Cukup Tidur: Kualitas tidur yang baik sangat penting untuk energi dan keseimbangan hormon.
Hindari Kebiasaan Buruk: Batasi konsumsi alkohol dan hindari merokok, karena keduanya dapat memengaruhi aliran darah dan kesehatan seksual.
3. Eksplorasi dan Adaptasi
Tubuh berubah seiring usia, jadi mungkin perlu penyesuaian:
Coba Posisi Baru: Beberapa posisi seks mungkin lebih nyaman di usia lanjut, terutama jika ada masalah sendi atau nyeri punggung. Eksplorasi posisi yang tidak terlalu membebani tubuh.
Gunakan Pelumas: Wanita yang telah memasuki menopause sering mengalami kekeringan vagina. Penggunaan pelumas berbahan dasar air dapat membuat hubungan seksual lebih nyaman dan mengurangi rasa nyeri.
Fokus pada Keintiman Non-Penetratif: Seks tidak hanya tentang penetrasi. Ciuman, sentuhan, pijatan sensual, dan foreplay yang lebih lama dapat meningkatkan keintiman dan gairah.
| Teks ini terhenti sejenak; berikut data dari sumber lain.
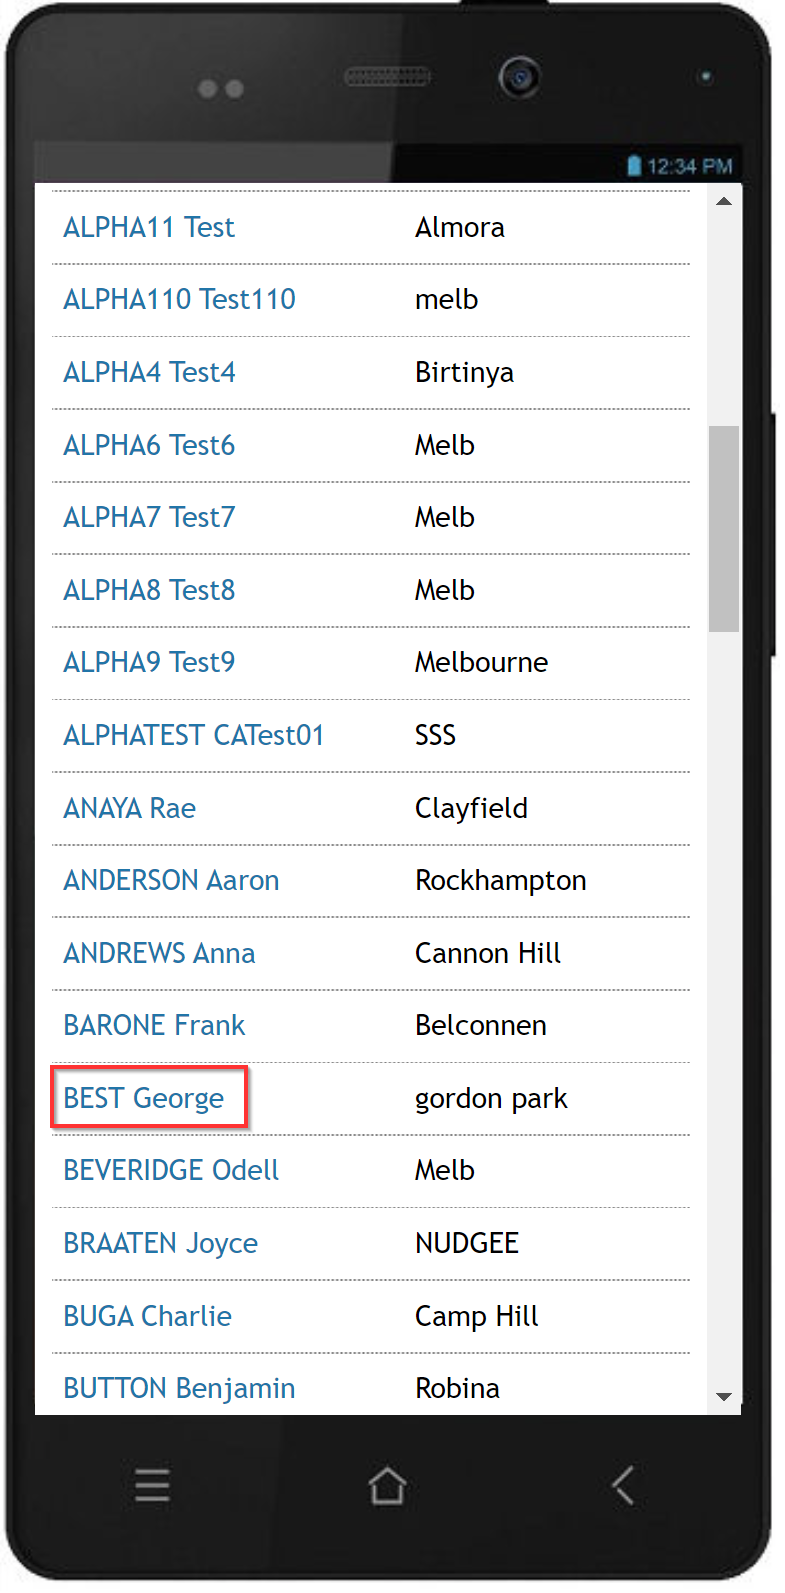Open the ALPHA11 Test contact
785x1593 pixels.
coord(148,227)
Manfaatkan Alat Bantu: Jika diperlukan, penggunaan alat bantu seks seperti vibrator bisa menjadi alternatif untuk membangkitkan gairah.
4. Konsultasi Medis
Jika ada kekhawatiran tentang performa seksual, sangat disarankan untuk berkonsultasi dengan dokter. Dokter dapat membantu mengidentifikasi penyebab masalah (seperti efek samping obat, kondisi medis tertentu seperti diabetes atau penyakit jantung, atau perubahan hormonal) dan memberikan saran atau penanganan yang tepat, termasuk:
Terapi Pengganti Hormon: Untuk wanita yang mengalami menopause, atau pria dengan kadar testosteron rendah, terapi pengganti hormon bisa menjadi pilihan (dengan pengawasan dokter).
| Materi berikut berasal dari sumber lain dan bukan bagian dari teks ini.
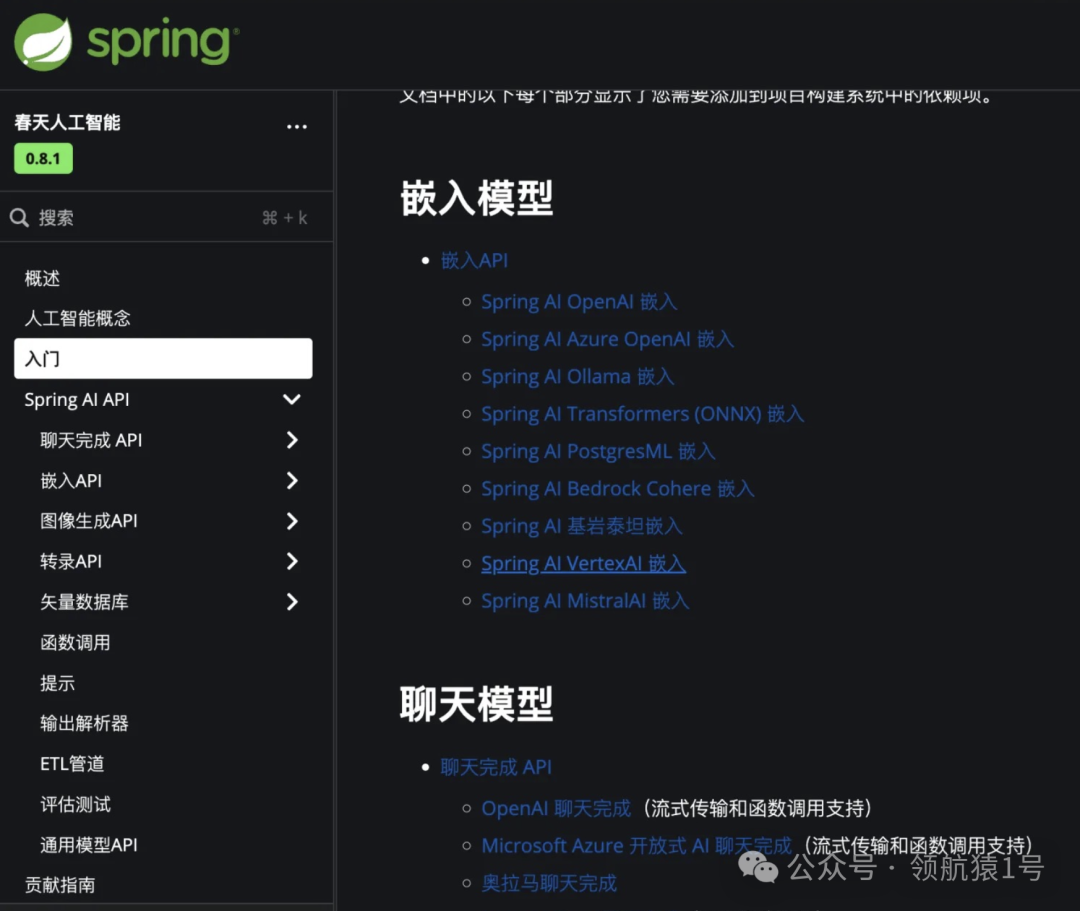Click the magnifying glass search icon
Image resolution: width=1080 pixels, height=911 pixels.
point(21,217)
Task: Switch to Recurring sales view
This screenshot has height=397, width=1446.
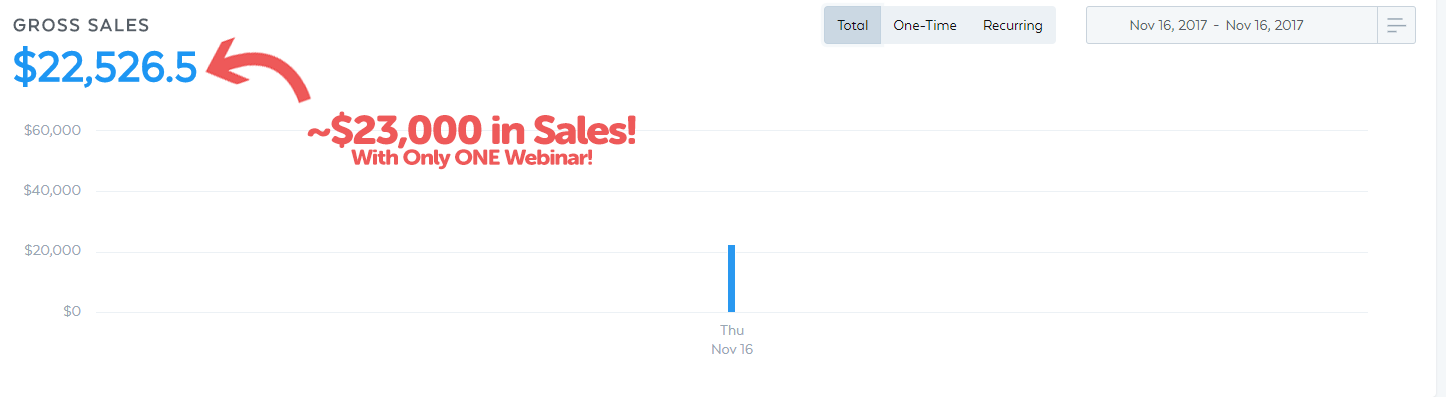Action: click(1012, 25)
Obat-obatan: Dokter mungkin akan meresepkan obat-obatan jika diperlukan, misalnya untuk disfungsi ereksi. Penting untuk tidak mengonsumsi obat kuat tanpa resep dokter.
Herbal atau Suplemen: Beberapa herbal seperti ginseng, ginkgo biloba, pasak bumi, atau maca dipercaya dapat meningkatkan libido, namun efektivitas dan keamanannya perlu dikonsultasikan terlebih dahulu dengan dokter.
Dengan pendekatan yang tepat dan komunikasi yang baik dengan pasangan, kehidupan seksual di usia lansia dapat tetap aktif, memuaskan, dan mempererat ikatan hubungan.